Machine Learning to predict protein function from sequence with therapeutic applications - Lucy Colwell

Lucy Colwell (Google Research and University of Cambridge) showcased outstanding work on (1) better understanding the sequence to function link and using this understanding to design candidate sequences and on (2) combining language and sequences to find proteins via text descriptions of their function.

Hybrid protein language models for fitness prediction and design - Pascal Notin

Pascal Notin (Harvard University) introduced the audience to the state-of-the-art in protein language models with applications to human variant annotation, viral escape prediction and the using conditional generation capabilities of pLMs to design proteins with specific properties.

De novo protein design - David Baker

David Baker (University of Washington) showcased their remarkable toolkit for protein structure prediction and design that is able to generate proteins binding to receptors, nanobodies binding to hotspots, form symmetric assemblies and that bind DNA with immense potential for medicine.

Keynotes

Machine Learning in Prescient Design's Lab-in-the-Loop Antibody Design - Kyunghyun Cho

In a highly recommended keynote, Kyunghyun Cho (Prescient Design/Genentech) kicks us off with a tour of their lab-in-the-loop for antibodies - showcasing challenges (large design space, multiple objectives), methods (Walk Jump Sampling), performance and the big picture in drug discovery.

The emerging science of benchmarks - Moritz Hardt

In his excellent keynote, Moritz Hardt (MPI for Intelligent Systems) tells us why the machine learning community works - despite not having many formal ‘rules’ - by using quantitative benchmarks with remarkable longevity and external validity (even with noisy labels).

Selected papers

Navigating the Design Space of Equivariant Diffusion-Based Generative Models for De Novo 3D Molecule Generation

Tuan Le et al (Pfizer, Freie Universität Berlin) explore the design space of de novo 3D molecule generation methods and develop a new approach to equivariant diffusion that sets a new state-of-the-art.

[Paper link]

SaProt: Protein Language Modeling with Structure-aware Vocabulary

Jin Su et al (Zhejiang University and Westlake University) present a new protein language model (pLM) using a structure-aware vocabulary called SaProt - cotrained on residue and structure tokens (encoded via Foldseek). Trained on 40m sequences, SaProt is state-of-the-art on ProteinGym & ClinVar.

[Paper link]

Protein Discovery with Discrete Walk-Jump Sampling

Frey et al (Prescient Design/Genentech) introduce discrete generative models using a learned energy function & a sampling and projection approach (walk-jump sampling). They generated functional antibodies in the lab with high hit rate.

**Collected data entries:**

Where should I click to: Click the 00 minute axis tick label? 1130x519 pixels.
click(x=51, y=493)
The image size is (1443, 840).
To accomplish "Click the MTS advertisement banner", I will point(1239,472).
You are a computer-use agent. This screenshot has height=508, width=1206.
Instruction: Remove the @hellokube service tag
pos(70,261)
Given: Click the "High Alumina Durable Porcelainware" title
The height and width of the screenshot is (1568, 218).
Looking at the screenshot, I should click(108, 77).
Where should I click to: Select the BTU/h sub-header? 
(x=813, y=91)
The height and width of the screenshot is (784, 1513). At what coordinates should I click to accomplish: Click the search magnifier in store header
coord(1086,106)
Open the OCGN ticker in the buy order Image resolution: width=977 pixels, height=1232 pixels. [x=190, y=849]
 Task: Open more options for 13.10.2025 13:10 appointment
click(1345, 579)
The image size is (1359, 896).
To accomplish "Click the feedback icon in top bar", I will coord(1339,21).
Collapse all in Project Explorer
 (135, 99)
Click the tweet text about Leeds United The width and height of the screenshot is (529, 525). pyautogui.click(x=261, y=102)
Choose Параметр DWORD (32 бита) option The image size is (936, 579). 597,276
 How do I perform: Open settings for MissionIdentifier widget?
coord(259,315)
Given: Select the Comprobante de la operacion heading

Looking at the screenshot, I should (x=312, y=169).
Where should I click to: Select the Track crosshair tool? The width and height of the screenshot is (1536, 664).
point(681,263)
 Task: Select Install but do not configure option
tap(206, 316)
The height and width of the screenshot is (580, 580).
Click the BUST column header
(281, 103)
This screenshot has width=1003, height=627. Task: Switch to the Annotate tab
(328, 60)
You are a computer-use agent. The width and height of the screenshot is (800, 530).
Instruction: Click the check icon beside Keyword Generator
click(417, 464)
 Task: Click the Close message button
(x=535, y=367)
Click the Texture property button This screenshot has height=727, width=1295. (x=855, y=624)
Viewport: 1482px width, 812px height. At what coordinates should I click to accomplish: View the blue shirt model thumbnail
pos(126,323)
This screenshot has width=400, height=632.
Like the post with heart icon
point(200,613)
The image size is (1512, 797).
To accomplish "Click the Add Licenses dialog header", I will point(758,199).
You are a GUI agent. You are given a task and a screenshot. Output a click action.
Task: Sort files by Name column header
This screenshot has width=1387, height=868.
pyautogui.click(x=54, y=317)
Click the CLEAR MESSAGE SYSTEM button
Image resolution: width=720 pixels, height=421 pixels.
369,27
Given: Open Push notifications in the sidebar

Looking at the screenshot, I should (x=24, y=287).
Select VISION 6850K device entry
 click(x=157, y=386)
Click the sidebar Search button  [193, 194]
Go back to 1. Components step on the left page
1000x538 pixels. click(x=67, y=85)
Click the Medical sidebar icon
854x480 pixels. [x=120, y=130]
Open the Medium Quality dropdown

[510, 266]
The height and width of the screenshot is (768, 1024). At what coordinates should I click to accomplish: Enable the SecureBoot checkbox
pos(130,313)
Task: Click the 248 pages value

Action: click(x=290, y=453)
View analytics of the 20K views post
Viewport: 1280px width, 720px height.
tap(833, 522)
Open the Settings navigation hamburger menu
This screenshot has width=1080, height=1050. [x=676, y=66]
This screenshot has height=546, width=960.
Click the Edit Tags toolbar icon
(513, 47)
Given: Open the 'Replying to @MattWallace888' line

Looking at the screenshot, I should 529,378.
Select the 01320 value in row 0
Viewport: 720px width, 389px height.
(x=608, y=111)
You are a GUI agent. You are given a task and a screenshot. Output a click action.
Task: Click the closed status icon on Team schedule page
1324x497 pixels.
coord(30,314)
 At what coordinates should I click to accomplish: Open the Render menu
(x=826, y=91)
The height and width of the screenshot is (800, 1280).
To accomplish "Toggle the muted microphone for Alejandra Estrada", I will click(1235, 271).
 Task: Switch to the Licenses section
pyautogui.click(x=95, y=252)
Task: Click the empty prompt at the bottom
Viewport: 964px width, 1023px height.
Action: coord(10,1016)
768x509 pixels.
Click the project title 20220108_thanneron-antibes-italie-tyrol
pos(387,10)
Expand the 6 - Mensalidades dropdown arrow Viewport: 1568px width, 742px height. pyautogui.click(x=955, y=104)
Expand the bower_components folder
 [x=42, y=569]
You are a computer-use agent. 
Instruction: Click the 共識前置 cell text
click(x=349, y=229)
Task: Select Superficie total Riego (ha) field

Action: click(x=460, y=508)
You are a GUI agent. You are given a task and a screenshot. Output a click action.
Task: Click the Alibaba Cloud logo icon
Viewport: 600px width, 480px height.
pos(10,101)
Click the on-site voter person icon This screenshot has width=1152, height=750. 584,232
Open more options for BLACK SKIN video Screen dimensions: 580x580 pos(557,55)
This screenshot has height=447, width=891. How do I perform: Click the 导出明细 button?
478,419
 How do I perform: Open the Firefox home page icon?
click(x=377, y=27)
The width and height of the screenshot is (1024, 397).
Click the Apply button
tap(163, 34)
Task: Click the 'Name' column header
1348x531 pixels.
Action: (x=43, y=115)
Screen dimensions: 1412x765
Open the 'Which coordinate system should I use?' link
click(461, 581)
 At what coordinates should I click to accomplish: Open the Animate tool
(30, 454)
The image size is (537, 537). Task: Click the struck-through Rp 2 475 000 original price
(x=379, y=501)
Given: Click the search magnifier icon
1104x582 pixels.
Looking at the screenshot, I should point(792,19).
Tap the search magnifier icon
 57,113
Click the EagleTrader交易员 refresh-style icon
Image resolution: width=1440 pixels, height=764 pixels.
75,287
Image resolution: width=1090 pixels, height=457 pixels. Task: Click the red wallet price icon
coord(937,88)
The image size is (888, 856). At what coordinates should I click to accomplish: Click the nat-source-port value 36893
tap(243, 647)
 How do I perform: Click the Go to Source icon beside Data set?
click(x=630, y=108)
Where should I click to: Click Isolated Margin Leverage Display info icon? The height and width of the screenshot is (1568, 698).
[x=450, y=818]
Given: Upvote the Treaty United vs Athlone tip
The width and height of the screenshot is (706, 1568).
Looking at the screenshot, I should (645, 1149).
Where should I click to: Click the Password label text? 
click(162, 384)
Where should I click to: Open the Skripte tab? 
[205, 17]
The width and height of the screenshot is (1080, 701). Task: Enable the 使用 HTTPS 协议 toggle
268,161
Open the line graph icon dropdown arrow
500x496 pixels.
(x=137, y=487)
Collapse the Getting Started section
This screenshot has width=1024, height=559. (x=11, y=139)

**WORK INSTRUCTION:**
Can you set down, word for word, everything in the talk and paper summaries above from "In a highly" down to "with noisy labels)."?

**COMPLETED TASK:**
In a highly recommended keynote, Kyunghyun Cho (Prescient Design/Genentech) kicks us off with a tour of their lab-in-the-loop for antibodies - showcasing challenges (large design space, multiple objectives), methods (Walk Jump Sampling), performance and the big picture in drug discovery.

The emerging science of benchmarks - Moritz Hardt

In his excellent keynote, Moritz Hardt (MPI for Intelligent Systems) tells us why the machine learning community works - despite not having many formal ‘rules’ - by using quantitative benchmarks with remarkable longevity and external validity (even with noisy labels).